* _DATA FOR THIS TASK_:
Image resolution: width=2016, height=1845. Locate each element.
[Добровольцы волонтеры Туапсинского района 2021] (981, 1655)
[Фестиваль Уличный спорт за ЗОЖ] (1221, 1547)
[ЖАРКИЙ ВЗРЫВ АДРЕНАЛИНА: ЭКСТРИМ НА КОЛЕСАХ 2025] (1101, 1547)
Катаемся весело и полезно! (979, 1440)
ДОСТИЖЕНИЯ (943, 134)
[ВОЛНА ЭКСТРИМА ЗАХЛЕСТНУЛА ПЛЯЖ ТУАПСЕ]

* _TASK DESCRIPTION_: Could you retype exactly the lines above from the one containing "[Фестиваль Уличный спорт за ЗОЖ] (1221, 1547)" through the last line of the records, both included, and nothing else?

* _EXERCISE RESULT_:
[Фестиваль Уличный спорт за ЗОЖ] (1221, 1547)
[ЖАРКИЙ ВЗРЫВ АДРЕНАЛИНА: ЭКСТРИМ НА КОЛЕСАХ 2025] (1101, 1547)
Катаемся весело и полезно! (979, 1440)
ДОСТИЖЕНИЯ (943, 134)
[ВОЛНА ЭКСТРИМА ЗАХЛЕСТНУЛА ПЛЯЖ ТУАПСЕ]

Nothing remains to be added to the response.